TASK REQUIREMENTS: Nothing but the lines from the one including "You are a GUI" through the last line of the entries, restated exactly, should appear in the answer; omit the pictures.

SUPPLIED MATERIAL:

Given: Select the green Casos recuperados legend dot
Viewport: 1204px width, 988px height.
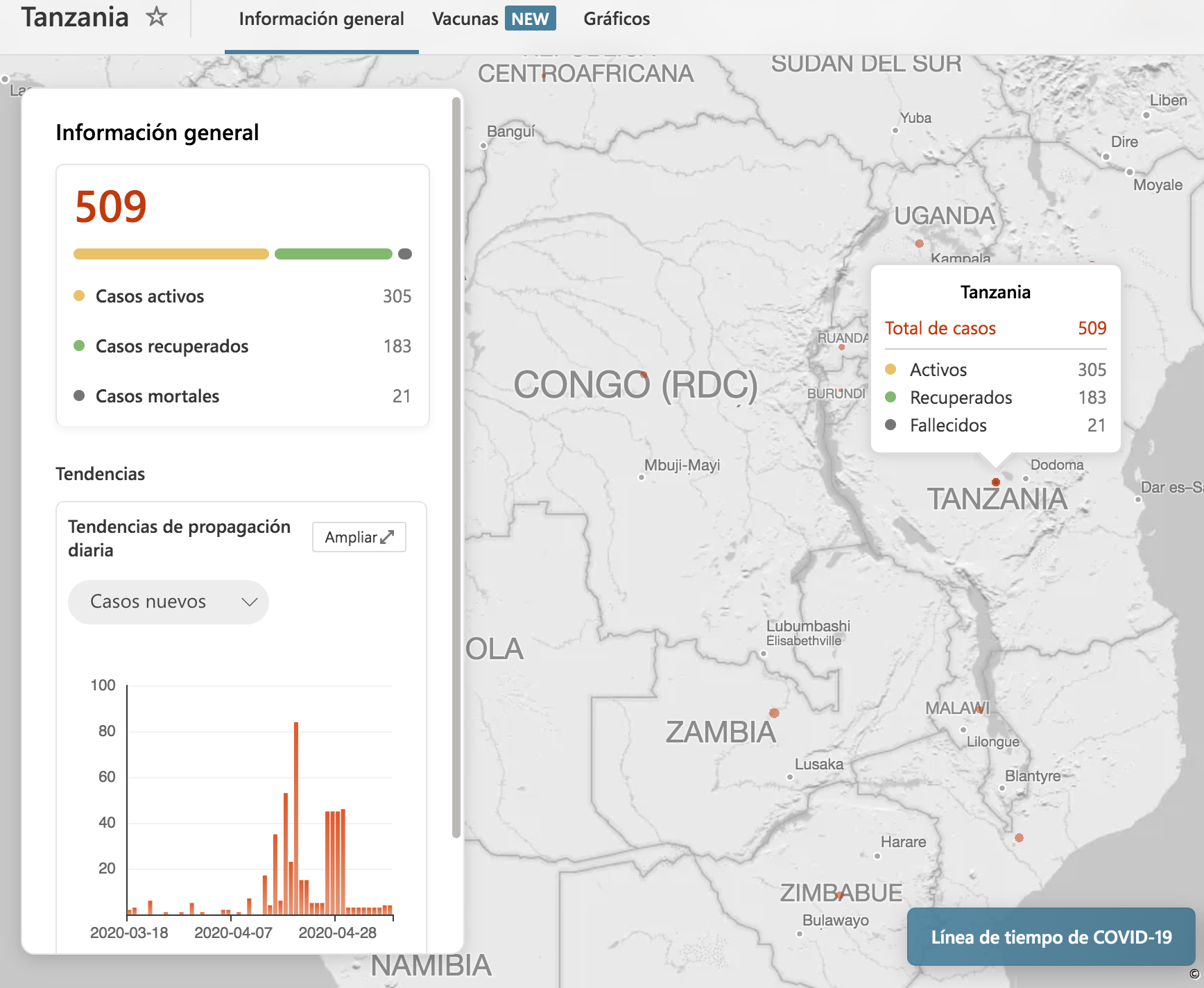Looking at the screenshot, I should click(79, 346).
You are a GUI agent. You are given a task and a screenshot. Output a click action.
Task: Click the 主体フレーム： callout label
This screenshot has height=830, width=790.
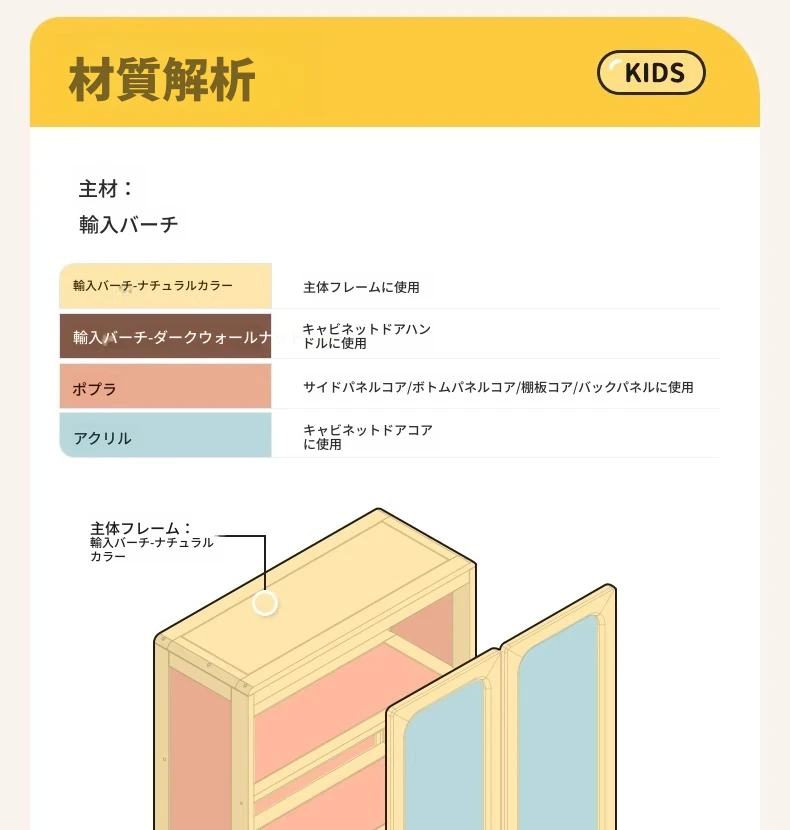(x=141, y=528)
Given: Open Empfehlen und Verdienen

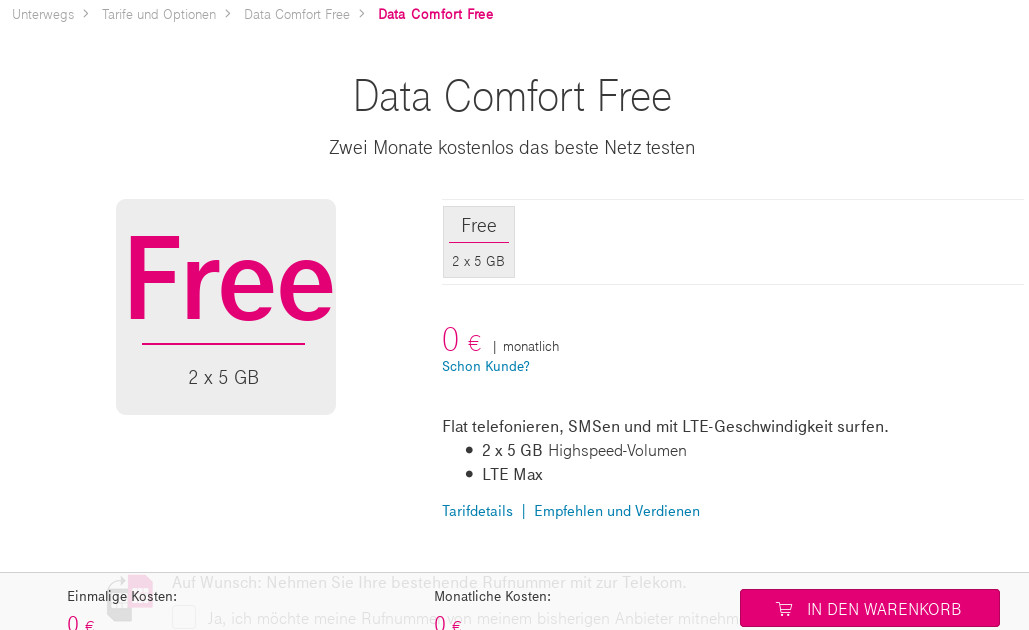Looking at the screenshot, I should coord(617,510).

RESULT OF THE EXERCISE:
You are a GUI agent. You are given a task and a screenshot. Output a click action.
Task: Click the 主体フレーム： callout label
This screenshot has height=830, width=790.
(x=141, y=528)
Given: Open Empfehlen und Verdienen

Looking at the screenshot, I should coord(617,510).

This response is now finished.